Colorado Politics

Report: Under GOP health plan, 600,000 Coloradans eventually lose Medicaid coverage

Nearly 600,000 Coloradans will likely lose Medicaid coverage and become uninsured by 2030 under the Congressional Republicans’ latest proposal to replace the Affordable Care Act, a report released Thursday found.

The coverage losses come as Colorado faces a $14 billion drop in federal Medicaid funding by the year 2030 under the proposed law, which slashes money for the program while capping future funding levels.

The analysis of the proposed American Health Care Act was released Thursday by the Colorado Health Institute, a Denver-based research institute that does not lobby or take positions on proposed legislation.

Few options exist to avoid dropping coverage of one-third of the state’s Medicaid enrollees, said Joe Hanel, a Colorado Health Institute spokesman.

State lawmakers can either cut Medicaid’s benefits, reduce provider payments or find another funding source, said Joe Hanel, a Colorado Health Institute spokesman.

“They’re faced between kicking people off their insurance and blowing up the state budget,” he said. “The state just does not have the money for that.

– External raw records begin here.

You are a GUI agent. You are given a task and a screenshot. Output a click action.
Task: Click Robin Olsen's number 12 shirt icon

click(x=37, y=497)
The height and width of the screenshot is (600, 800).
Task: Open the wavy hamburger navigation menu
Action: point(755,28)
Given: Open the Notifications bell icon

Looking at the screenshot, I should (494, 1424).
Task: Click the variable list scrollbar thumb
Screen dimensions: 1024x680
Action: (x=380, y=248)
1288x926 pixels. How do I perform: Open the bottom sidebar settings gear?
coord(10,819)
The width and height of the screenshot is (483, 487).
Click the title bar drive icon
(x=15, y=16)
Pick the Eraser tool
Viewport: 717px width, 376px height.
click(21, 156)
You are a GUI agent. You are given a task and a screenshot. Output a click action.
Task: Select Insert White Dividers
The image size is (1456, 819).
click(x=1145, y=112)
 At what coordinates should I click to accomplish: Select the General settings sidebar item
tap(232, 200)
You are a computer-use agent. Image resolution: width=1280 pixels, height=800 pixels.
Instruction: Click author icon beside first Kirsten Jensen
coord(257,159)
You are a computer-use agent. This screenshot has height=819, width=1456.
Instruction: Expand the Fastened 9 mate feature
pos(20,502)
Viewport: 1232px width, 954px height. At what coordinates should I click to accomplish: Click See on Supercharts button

No amount of cutting other departments could help.”

Many of those left uninsured would be people – particularly impoverished adults without children – who were covered under Medicaid’s expansion from the Affordable Care Act, otherwise known as Obamacare.

Those coverage losses are expected to begin in 2020.

The report follows on the heels of the Congressional Budget Office scorecard this week that found 24 million will likely become uninsured under the proposal – completely wiping out gains made lowering the nation’s uninsured rate under its predecessor.

However, the proposal also would lower the federal deficit by $377 billion over the next 10 years.